My parents, both born in Texas, came to the Midwest as migrant farmworkers. I have six sisters and a brother, half of us did not graduate from high-school. All of us who dropped out of high-school graduated from University. While this is an a-typical story it is not unheard of among Latinx raised in poverty in this country. The American educational system routinely discards youth of color.

As a young person I worked many difficult demeaning jobs, but eventually graduated from the University of Toledo. Afterwards I worked in several social service jobs, monitoring child care providers, finding non-agricultural jobs for migrant farmworkers, and in case management for the severely mentally ill. As a case manager I was both honored and challenged to be of assistance to people who were struggling with some of life’s most difficult issues, abuse, homelessness, substance abuse, and poverty, along with severe and persistent mental illness. I was elected shop steward/ executive delegate for SEIU/1199 and was appointed as a delegate representing SEIU/1199 on the Regional Labor Council of the AFL-CIO.

What these experiences taught me was that all the good works we do in communities is important but if our government does not provide an adequate infrastructure for education, health care, criminal justice, housing, mass transit, nutrition, and energy there will always be people who fall through the cracks. Government determines the quality of our infrastructure and politics determines the quality of our government. Throughout my lifetime neither democrat nor republican governments addressed the needs of my community so I started seeking alternative political parties and came to the Green Party.

I joined the GP in 2000 and worked to get Nader on the ballot in Ohio. In 2001 I was elected one of three co-chairs of the entity that would become the Green Party National Committee. I was part of the leadership team that obtained National Committee status for the Green Party.

Building the Green Party and in particular the Ohio Green Party has been an almost full-time job for me since 2000. Since that time I have been on the central committee of the Ohio Green Party and have served as Co-Chair for several years. I was recently elected to a another two year term as Co-chair. In 2004 I helped with the Ohio recount and was the lead plaintiff in a lawsuit against the Ohio Secretary of State to prevent the certification of that election. In 2008 I participated in the legal action that gained Party status for the Ohio GP. In 2014 I ran for Governor of Ohio and by receiving over 3% (over 100,000 votes) of the votes maintained political party status for the Ohio Green Party for four years. I was the Green Party candidate for Toledo city council in 2011 got over 30% of the vote. In 2006 and 2010 I was the GP candidate for Lieutenant Governor of Ohio.

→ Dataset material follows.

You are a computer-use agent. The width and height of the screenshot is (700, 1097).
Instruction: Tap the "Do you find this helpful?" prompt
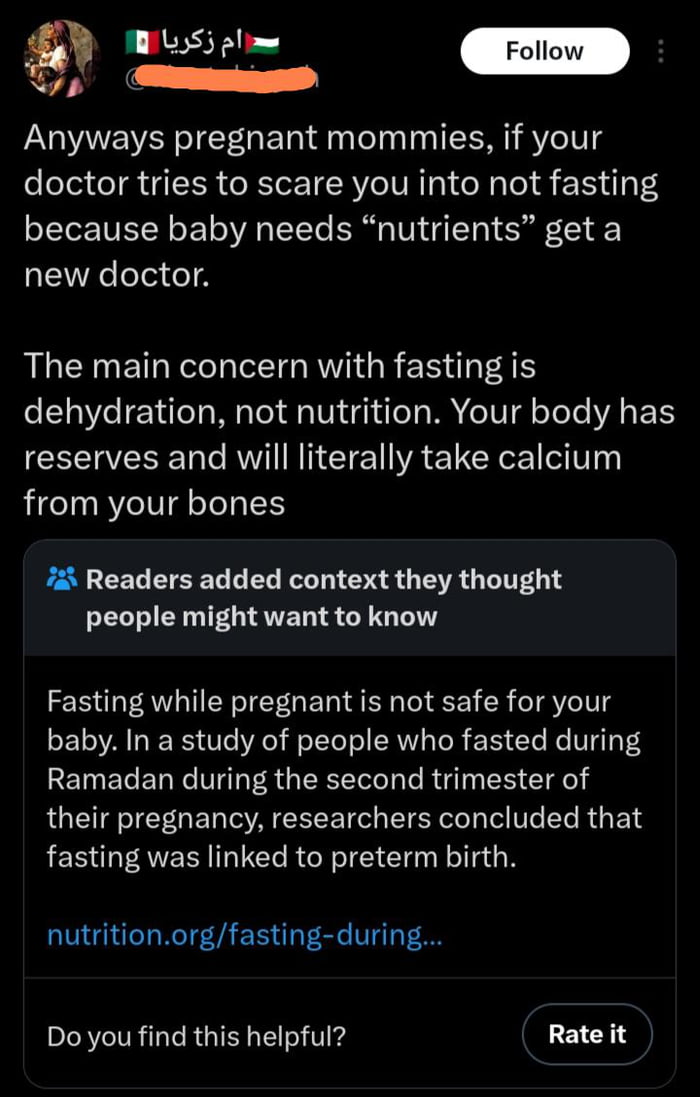coord(196,1035)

I have been married for 37 years to Robert Hannon who is a letter carrier. We have two grown sons. I decided to retire last year due the difficulty in finding a job. I lost my part time job as a patient advocate in 2013 when Ohio's “TRAP” laws caused the closure of the abortion clinic where I was working. I continue to work as an activist on numerous issues including serving as the President of the Agnes Reynolds Jackson Fund which raises money to pay for abortions for low income women.

Poverty is not a lifestyle choice it is imposed by an economic system that picks winners and losers and by a society that has failed its most vulnerable members. Poverty is a global man-made disaster. Despite the tremendous wealth of this nation we are not immune because our government is indifferent to the needs of poor people and of the working class, and continues to squander a tremendous amount of tax dollars on relentless war. The same greed that is behind America's ability to accept poverty as inevitable is also behind our indifference to climate change and the destruction of the natural world. It is my belief that with an Eco-Socialist focus the Green Party is the right tool for fighting both socio-economic and ecological injustice.